The case, believed to be only the second of its kind, signals a new target of federal healthcare fraud investigators: recipients of hefty government grants for medical research.
The University of Chicago and a former medical professor have agreed to pay a total of $650,000 to settle charges that they misspent federal grant money for cancer research.
Under the settlement, the university and George Wied, M.D., a former professor of obstetrics, gynecology and pathology, don't admit to any violation of federal law.
The university paid $250,000 and Wied paid $400,000 to settle a False Claims Act lawsuit the federal government filed two years ago in U.S. District Court in Chicago.
Wied was terminated from his position at the university sometime after the lawsuit was filed, according to the U.S. attorney's office in Chicago, which handled the case.
The lawsuit alleged the university, which runs 526-bed University of Chicago Hospitals, and Wied spent nearly half of $1.9 million in grant money from the National Institutes of Health for salaries, computer maintenance, telephone charges and equipment. The seven-year grant, which the university and Wied received in 1986, was supposed to be used to create a computer-based system that would help in diagnosing cervical cancer.
It's not known whether the system was ever completed. University officials did not return repeated phone calls for comment.

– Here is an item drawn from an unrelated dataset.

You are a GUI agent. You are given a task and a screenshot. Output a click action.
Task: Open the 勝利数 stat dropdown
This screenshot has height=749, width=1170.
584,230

In 1991 an internal audit by the university revealed the salaries of one or more university employees might have been improperly charged against Wied's grant account between September 1986 and June 1993. The dean of the University of Chicago Medical School, Samuel Hellman, M.D., alerted the NIH to the audit's results, the lawsuit said.

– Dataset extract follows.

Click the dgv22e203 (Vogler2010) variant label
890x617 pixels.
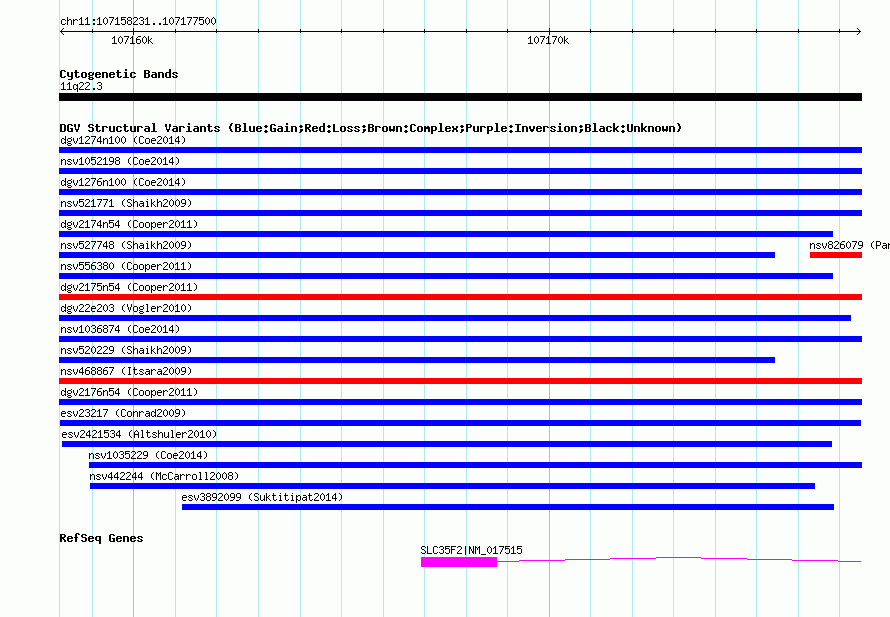tap(125, 308)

A later audit report by an outside law firm found numerous instances of misapplication of grant funds. Stalled negotiations to settle the matter prompted the government to file suit in federal court.
The settlement resolving the charges was signed by the parties last November. MODERN HEALTHCARE obtained a copy of the settlement last week under the federal Freedom of Information Act.
The allegations and settlement might be particularly embarrassing to University of Chicago Hospitals, which has launched an intensive marketing and advertising campaign in the Chicago area that touts the facilities' clinical acumen in treating serious illnesses like cancer.
Assistant U.S. Attorney Linda Wawzenski, who handled the case for the government, credited the university with bringing the error to the feds' attention and fully cooperating with the investigation.
"There's still some responsibility on (the university's) part," Wawzenski said. "The way the grant was dispersed through the university, it was put into the hands of the physician without any oversight."
As part of the settlement, the university also agreed to take actions over the next three years to improve its policies and procedures in the management of federal grant funds.
The University of Chicago is only the second medical institution known to have settled healthcare fraud charges alleging misuse of federal grant money. In April 1997 New York University Medical Center paid $15.5 million to resolve similar charges.